2

The documentation says that...

  • You can use the ToLocalTime method to restore a local date and time value that was converted to UTC by the ToUniversalTime or FromFileTimeUtc method.

and goes on to say (immediately)

  • However, if the original time represents an invalid time in the local time zone, it will not match the restored value.
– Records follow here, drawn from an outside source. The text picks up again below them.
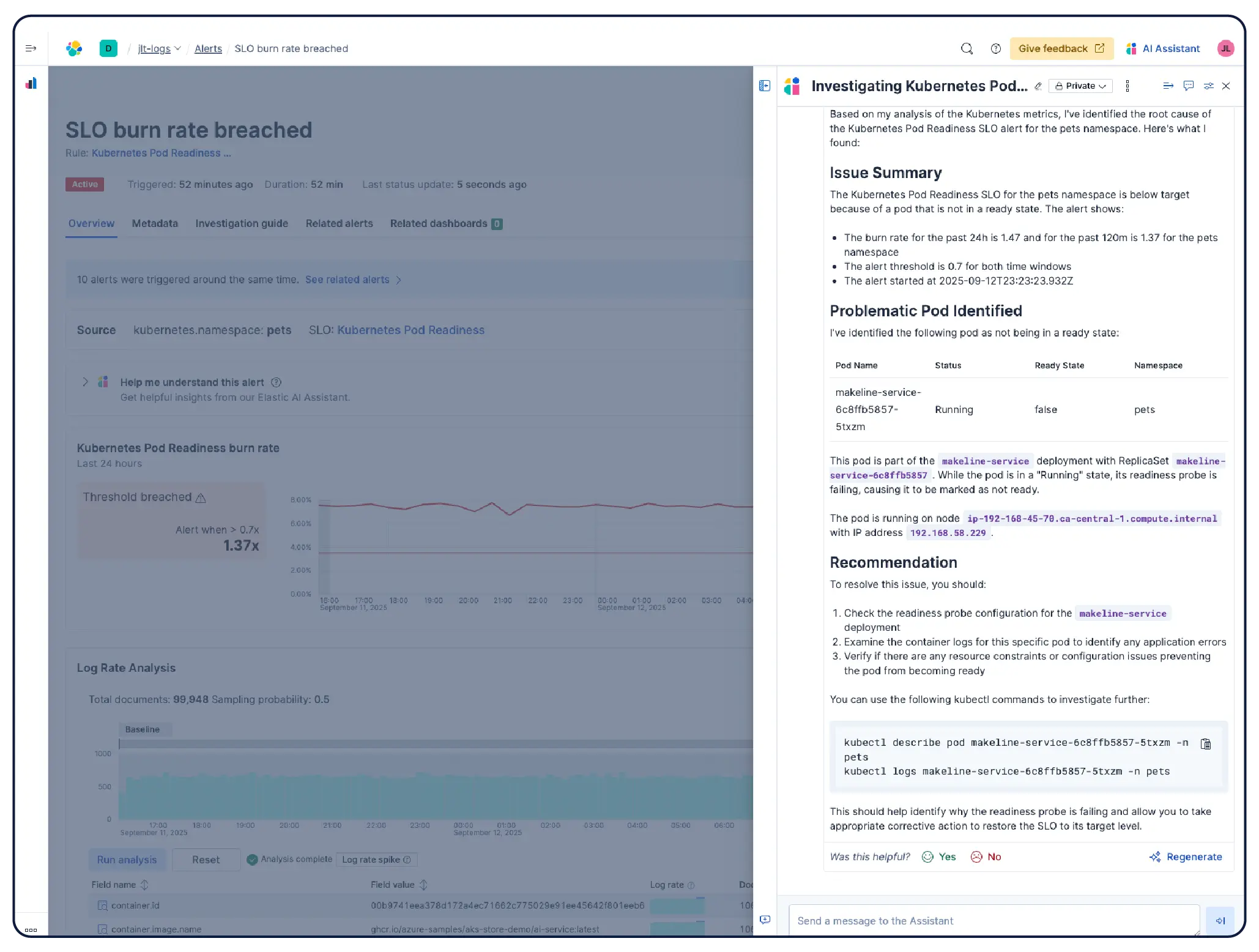Screen dimensions: 1259x952
Task: Send the message using the send arrow
Action: pos(1220,920)

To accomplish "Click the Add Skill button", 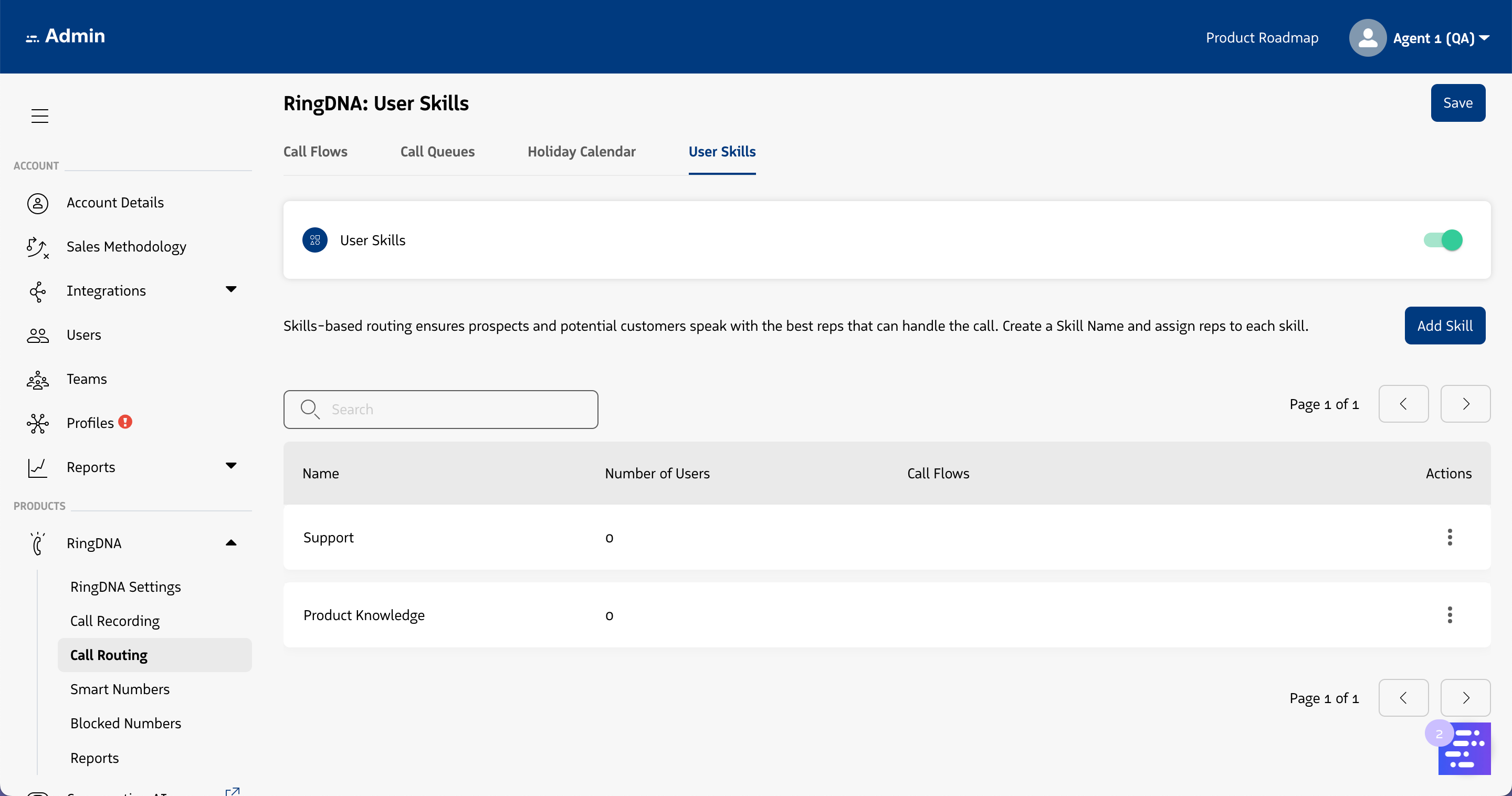I will [1444, 326].
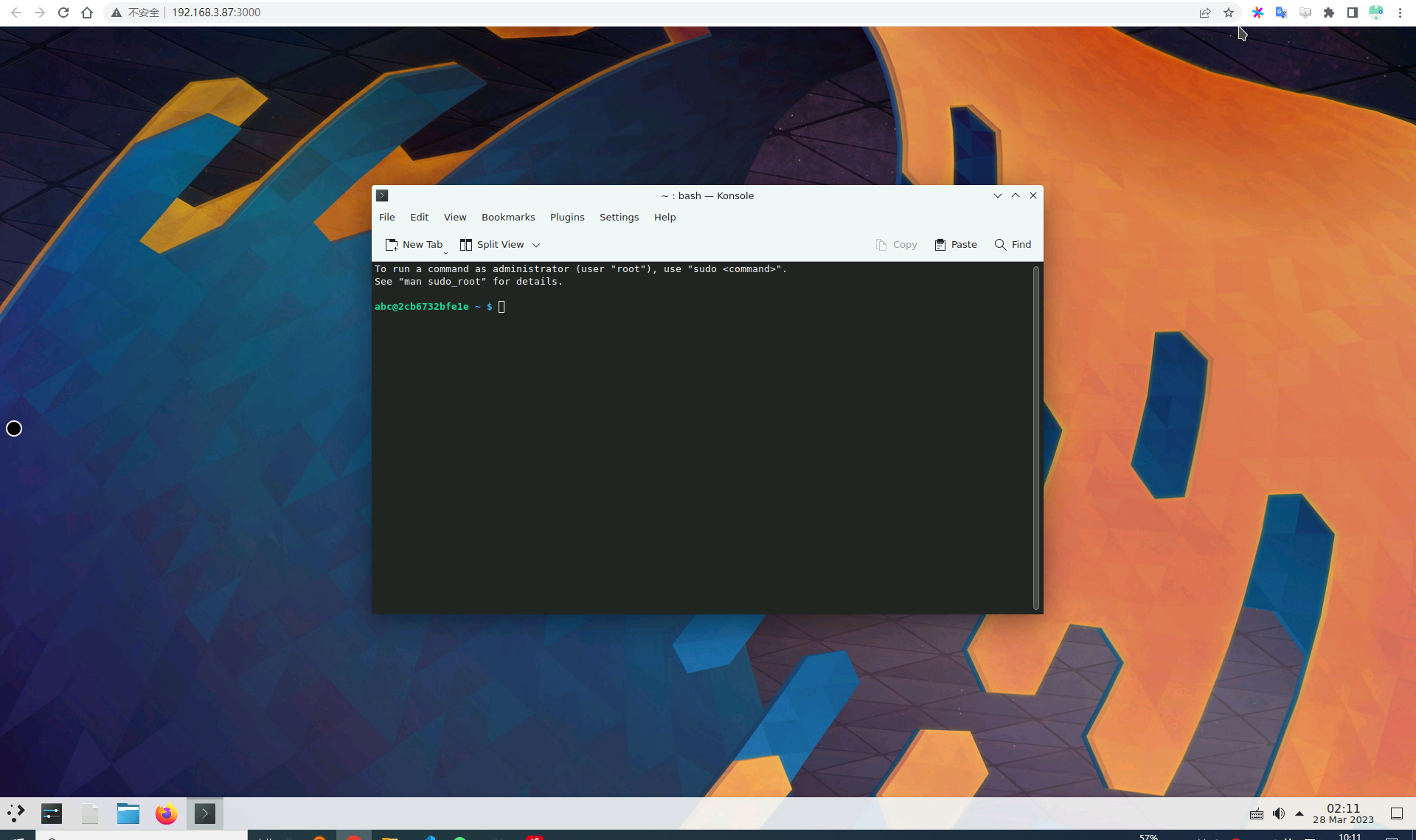The width and height of the screenshot is (1416, 840).
Task: Click the Paste toolbar icon
Action: (x=940, y=245)
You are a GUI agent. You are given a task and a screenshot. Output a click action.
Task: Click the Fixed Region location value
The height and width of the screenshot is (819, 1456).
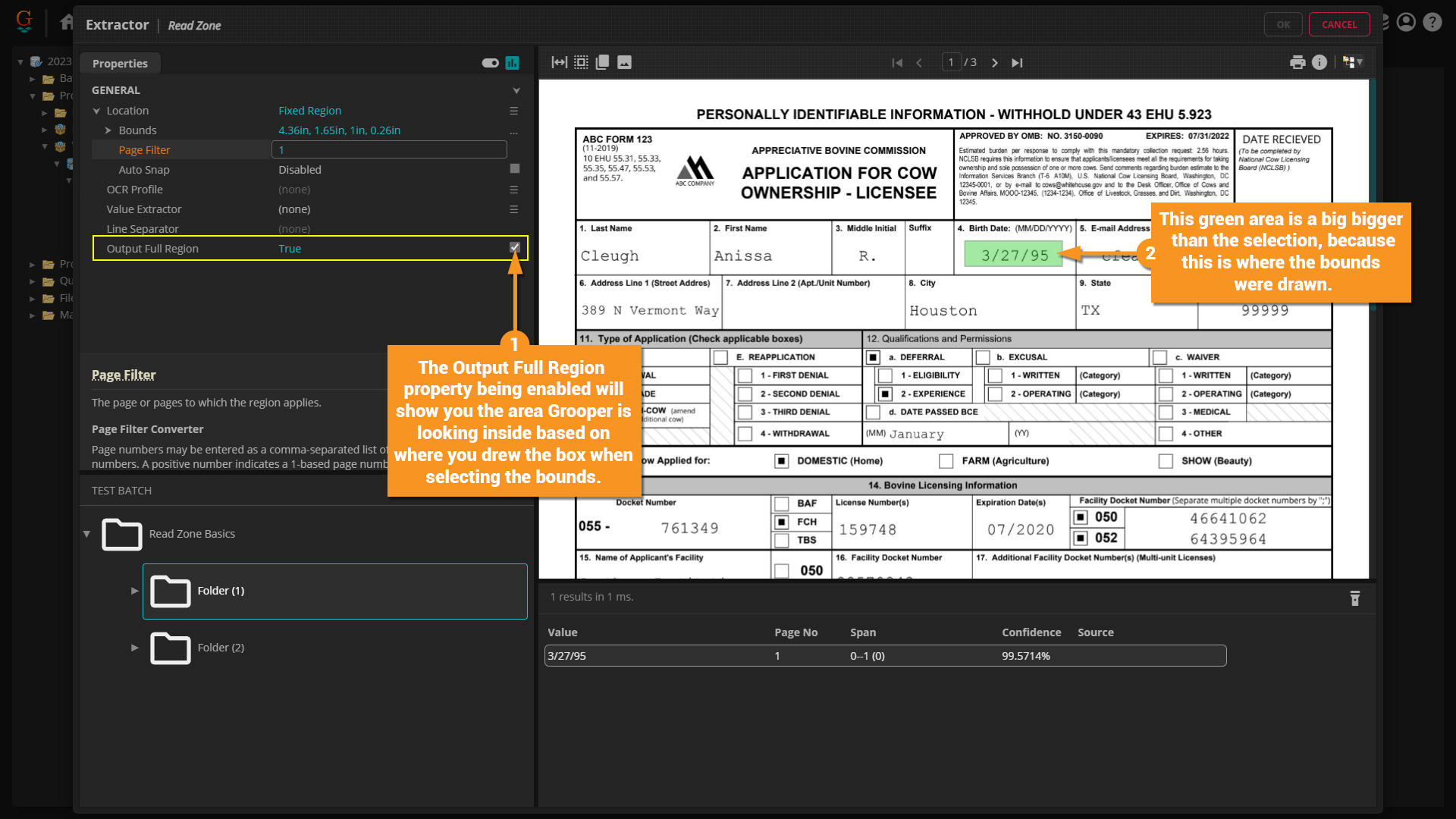point(309,111)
Does the latter imply that it will only not work if the time is 'invalid' (whatever that means?)?

1
  • My inclination is that the whole point of a method called ToLocalTime is that it converts time across time zones, but you're right that the documentation is ambiguous. Have you tried testing it? Tough I'm not really sure what you could use for edge cases... Commented Sep 17, 2010 at 0:04

1 Answer 1

1

I think this demonstrates what it means for times to be invalid:

DateTime now = DateTime.Now;
for (DateTime dt = now; dt < now.AddYears(1); dt += TimeSpan.FromMinutes(30))
{
    DateTime dt2 = dt.ToUniversalTime().ToLocalTime(); // dt2 == dt ?
    if (dt2 != dt)
    {
        Console.WriteLine("Not equal: {0}, {1}", dt, dt2);
    }
}

Result on my computer (you might get different results):

Not equal: 27-03-2011 02:26:28, 27-03-2011 03:26:28
Not equal: 27-03-2011 02:56:28, 27-03-2011 03:56:28

The time "27-03-2011 02:26:28" is invalid because they do not exist due to the clock moving forward one hour, causing that time to be skipped.